▶ Exercise description: Give back the line that contains "Instruction: Open the Homebase developer link" and every following line, exactly as they appear, through the end of the data.

[Stored records]
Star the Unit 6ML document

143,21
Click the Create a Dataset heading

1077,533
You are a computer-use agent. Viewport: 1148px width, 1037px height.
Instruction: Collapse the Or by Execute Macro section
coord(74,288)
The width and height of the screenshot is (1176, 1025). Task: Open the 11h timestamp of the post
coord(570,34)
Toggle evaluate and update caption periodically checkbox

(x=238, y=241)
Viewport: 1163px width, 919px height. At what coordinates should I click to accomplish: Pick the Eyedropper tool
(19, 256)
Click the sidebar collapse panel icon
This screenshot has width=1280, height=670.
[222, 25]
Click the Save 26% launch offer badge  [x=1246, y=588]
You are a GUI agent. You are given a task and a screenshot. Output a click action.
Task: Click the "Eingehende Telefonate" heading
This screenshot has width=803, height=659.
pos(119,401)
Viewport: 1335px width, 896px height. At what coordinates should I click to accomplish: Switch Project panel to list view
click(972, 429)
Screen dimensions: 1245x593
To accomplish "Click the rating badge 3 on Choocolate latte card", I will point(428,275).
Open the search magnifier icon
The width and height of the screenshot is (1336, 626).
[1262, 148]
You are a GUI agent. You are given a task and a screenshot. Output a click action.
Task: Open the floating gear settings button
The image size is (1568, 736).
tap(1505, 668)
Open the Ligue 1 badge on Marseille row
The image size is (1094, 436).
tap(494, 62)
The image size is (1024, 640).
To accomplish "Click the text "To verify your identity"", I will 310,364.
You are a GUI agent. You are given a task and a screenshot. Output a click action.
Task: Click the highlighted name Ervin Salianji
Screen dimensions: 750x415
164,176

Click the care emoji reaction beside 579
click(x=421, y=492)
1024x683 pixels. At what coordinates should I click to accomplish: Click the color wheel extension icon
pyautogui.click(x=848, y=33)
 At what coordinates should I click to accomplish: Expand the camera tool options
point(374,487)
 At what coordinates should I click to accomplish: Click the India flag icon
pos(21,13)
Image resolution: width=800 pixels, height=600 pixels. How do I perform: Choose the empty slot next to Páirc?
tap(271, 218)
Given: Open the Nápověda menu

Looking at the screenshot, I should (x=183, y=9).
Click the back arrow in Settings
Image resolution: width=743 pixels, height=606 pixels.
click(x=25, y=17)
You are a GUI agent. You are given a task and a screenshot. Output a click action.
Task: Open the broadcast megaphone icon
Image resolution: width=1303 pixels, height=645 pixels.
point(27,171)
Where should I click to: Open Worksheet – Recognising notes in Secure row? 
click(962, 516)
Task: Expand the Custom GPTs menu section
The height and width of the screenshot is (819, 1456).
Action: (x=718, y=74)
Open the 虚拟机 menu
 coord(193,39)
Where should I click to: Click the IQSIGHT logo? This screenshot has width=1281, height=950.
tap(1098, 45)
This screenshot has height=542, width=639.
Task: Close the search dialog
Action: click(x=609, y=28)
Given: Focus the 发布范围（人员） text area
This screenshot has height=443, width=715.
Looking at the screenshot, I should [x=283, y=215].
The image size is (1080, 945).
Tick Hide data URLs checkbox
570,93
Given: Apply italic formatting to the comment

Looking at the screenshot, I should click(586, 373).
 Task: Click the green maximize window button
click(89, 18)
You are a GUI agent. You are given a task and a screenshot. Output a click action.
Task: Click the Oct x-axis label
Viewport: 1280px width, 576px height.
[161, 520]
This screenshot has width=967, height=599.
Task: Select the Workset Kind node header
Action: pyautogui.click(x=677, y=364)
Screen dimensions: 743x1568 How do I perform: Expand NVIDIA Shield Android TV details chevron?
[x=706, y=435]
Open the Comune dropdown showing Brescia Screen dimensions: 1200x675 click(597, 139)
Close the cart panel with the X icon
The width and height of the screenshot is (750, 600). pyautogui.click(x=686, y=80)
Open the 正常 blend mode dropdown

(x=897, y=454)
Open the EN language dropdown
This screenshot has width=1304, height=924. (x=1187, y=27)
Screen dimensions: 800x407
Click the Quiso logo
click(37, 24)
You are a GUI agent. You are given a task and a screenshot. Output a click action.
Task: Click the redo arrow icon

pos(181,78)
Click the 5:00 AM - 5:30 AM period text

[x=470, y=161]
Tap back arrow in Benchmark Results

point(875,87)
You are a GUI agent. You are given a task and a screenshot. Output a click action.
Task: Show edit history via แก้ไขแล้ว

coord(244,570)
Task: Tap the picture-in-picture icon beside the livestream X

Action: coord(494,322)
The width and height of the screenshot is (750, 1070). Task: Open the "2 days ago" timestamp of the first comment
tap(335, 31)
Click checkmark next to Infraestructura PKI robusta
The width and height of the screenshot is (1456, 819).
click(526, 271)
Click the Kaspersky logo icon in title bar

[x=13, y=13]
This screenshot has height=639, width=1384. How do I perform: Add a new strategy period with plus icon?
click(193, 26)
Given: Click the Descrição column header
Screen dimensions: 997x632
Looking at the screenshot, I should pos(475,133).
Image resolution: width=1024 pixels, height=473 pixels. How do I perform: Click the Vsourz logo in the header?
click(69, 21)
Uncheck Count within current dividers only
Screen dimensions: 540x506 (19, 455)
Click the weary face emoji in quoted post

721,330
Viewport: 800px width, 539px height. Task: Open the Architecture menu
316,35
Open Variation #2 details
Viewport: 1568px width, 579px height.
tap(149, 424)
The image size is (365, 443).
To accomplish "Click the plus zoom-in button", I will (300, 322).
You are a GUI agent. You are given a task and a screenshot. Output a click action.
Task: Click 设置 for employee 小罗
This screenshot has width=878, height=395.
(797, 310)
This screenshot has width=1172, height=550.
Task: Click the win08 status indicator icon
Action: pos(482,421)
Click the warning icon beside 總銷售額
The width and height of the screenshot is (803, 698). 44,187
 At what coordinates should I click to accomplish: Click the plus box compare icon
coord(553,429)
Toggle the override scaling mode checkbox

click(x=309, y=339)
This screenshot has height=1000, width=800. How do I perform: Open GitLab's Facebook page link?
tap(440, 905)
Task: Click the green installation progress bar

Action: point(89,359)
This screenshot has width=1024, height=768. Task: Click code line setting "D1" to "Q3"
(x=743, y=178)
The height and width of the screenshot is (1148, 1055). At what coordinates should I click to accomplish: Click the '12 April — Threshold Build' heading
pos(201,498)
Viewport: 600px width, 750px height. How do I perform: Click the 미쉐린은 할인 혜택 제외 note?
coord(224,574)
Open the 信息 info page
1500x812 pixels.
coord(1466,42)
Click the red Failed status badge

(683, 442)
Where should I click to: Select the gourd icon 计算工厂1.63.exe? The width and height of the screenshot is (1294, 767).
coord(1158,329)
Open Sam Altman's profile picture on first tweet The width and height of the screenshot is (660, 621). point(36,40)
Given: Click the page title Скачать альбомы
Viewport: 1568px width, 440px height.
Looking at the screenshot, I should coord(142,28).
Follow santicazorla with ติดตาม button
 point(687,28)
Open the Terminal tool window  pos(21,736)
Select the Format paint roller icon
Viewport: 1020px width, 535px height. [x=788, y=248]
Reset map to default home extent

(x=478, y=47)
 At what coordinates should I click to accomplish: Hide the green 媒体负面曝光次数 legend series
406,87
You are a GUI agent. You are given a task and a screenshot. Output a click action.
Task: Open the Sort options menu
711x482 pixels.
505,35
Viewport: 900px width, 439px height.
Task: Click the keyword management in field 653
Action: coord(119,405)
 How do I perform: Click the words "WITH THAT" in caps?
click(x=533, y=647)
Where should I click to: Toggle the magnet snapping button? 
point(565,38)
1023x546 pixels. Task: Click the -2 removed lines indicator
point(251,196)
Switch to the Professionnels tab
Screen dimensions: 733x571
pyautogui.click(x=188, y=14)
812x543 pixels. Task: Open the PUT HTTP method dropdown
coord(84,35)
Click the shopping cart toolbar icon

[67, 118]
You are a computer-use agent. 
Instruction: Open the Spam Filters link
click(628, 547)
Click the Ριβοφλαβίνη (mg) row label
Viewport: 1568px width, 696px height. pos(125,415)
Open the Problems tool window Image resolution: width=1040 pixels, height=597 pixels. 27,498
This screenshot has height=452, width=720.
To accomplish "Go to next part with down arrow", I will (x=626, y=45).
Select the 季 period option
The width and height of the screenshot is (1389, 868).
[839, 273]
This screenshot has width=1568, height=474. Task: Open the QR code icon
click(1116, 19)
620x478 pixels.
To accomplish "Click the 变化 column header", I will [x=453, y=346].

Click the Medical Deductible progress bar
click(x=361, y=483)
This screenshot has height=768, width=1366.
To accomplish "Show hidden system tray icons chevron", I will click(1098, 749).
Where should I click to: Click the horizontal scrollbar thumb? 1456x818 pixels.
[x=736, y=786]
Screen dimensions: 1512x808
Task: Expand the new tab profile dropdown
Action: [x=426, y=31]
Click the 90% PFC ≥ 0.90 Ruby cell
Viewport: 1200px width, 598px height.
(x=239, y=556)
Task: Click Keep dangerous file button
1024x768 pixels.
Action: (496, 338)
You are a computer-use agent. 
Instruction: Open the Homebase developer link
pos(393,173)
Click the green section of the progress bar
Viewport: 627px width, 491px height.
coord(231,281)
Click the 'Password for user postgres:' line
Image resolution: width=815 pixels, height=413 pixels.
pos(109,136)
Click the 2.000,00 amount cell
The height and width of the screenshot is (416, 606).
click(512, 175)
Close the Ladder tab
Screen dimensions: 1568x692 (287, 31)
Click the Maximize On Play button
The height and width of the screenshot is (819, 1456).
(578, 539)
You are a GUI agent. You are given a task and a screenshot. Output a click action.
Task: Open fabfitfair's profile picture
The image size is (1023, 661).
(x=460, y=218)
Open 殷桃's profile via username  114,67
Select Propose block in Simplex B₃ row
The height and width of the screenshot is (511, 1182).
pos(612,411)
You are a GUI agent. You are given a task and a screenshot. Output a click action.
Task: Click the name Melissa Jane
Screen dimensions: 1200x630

▶ Exercise solution:
Instruction: Open the Homebase developer link
pos(393,173)
Click the green section of the progress bar
Viewport: 627px width, 491px height.
coord(231,281)
Click the 'Password for user postgres:' line
Image resolution: width=815 pixels, height=413 pixels.
pos(109,136)
Click the 2.000,00 amount cell
The height and width of the screenshot is (416, 606).
click(512, 175)
Close the Ladder tab
Screen dimensions: 1568x692 (287, 31)
Click the Maximize On Play button
The height and width of the screenshot is (819, 1456).
(578, 539)
You are a GUI agent. You are given a task and a screenshot. Output a click action.
Task: Open fabfitfair's profile picture
The image size is (1023, 661).
(x=460, y=218)
Open 殷桃's profile via username  114,67
Select Propose block in Simplex B₃ row
The height and width of the screenshot is (511, 1182).
pos(612,411)
You are a GUI agent. You are given a task and a screenshot. Output a click action.
Task: Click the name Melissa Jane
Screen dimensions: 1200x630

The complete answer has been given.